Cuando el sol brilla, no se preocupa de controlar lo que ilumina. La orientación de nuestra tierra, su topografía, nuestras edificaciones y la composición de las capas atmosféricas hacen que algunas zonas no expuestas se queden en la sombra. El amor que podemos emanar es un poco parecido a la luz del sol. Brilla en todas direcciones, sin necesidad de orientarlo o focalizarlo, tocando así a los más receptivos y no alcanzando a los más herméticos. Si nos obstinamos en doblegar una realidad, si intentamos hacernos con el poder, no será ya el corazón quien esté obrando, sino el ego, que intenta controlar aquello que no le pertenece.

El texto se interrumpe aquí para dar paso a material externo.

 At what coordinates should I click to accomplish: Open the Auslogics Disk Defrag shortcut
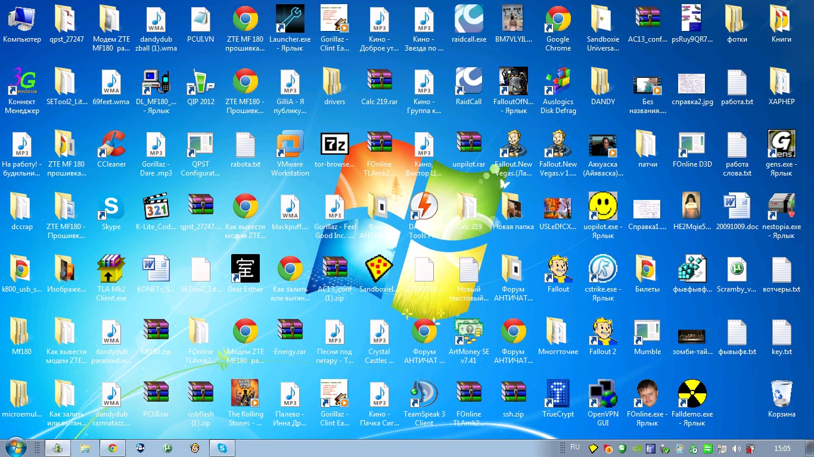coord(558,91)
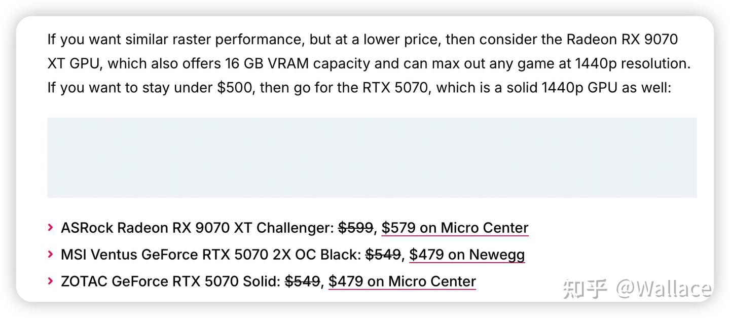The width and height of the screenshot is (730, 318).
Task: Click the ASRock Radeon RX 9070 XT Challenger name
Action: click(x=195, y=228)
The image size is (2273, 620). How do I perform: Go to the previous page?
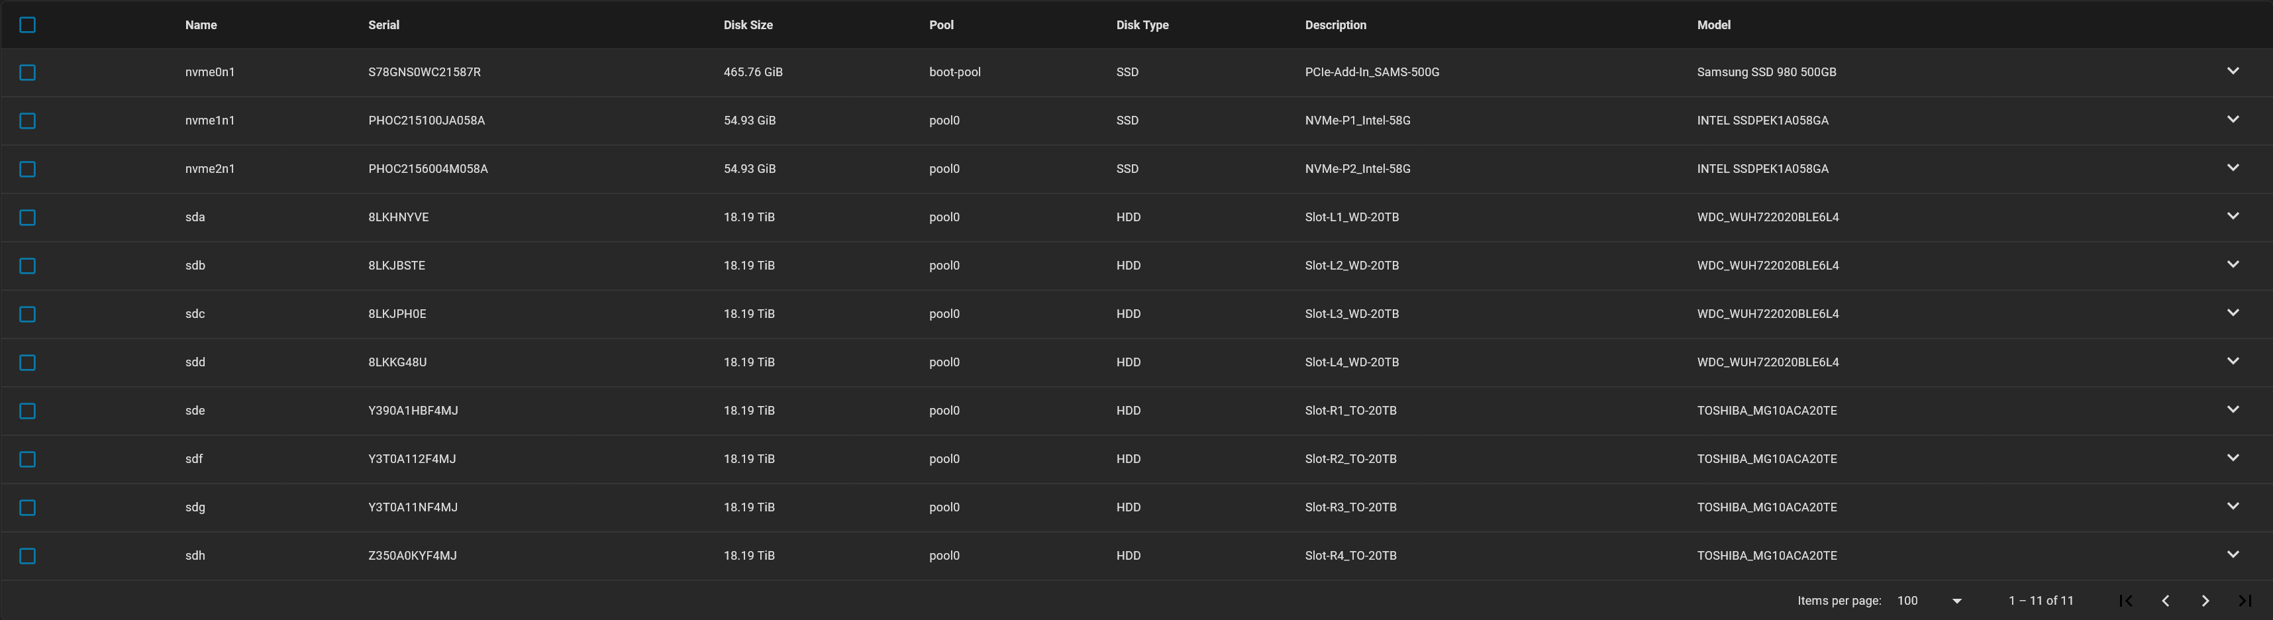(x=2165, y=601)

A fuerza de empeño, no es extraño que el socorrista se hunda con la persona en dificultades, de tanto esforzarse por nadar contra corriente, en dirección opuesta a la vida. Dos muertos por el precio de uno. ¡No tiene ningún sentido! No hay honor en morir combatiendo, sea cual sea la causa. Dejemos esa consoladora gloria a aquellos que, por su espíritu guerrero, hacen del sacrificio una virtud. Por mi parte, estoy convencido que somos siempre más útiles vivos y realizados que sacrificados en aras del deber.
El sembrador sabe que no todos las semillas que expande sobre la tierra germinarán. Algunas encontrarán un suelo fértil que agrupe todas las condiciones favorables para su buen desarrollo, mientras que otras, estériles, quemadas por el sol, servirán de festín para los pájaros. Este azar de la germinación responde a leyes que escapan al entendimiento del sembrador. Pero, en lo profundo de sí mismo, confía en la vida, y sabe que el trabajo acometido con amor traerá globalmente sus frutos.
La impotencia no es un fracaso o una capitulación, sino una voz de alarma. Nos recuerda que intentamos controlar algo que no nos pertenece. Acoger la impotencia es soltar y aceptar lo que es, lo que no podemos cambiar. La impotencia está ahí, también, para traernos de vuelta a nuestro centro, con el fin de no dispersarnos, ni perdernos.
Cuando las palabras se agotan, cuando los gestos son vanos, queda entonces esa luz que emana de nuestro corazón y que no espera nada.
Algunos verán aquí resignación. Yo veo amor.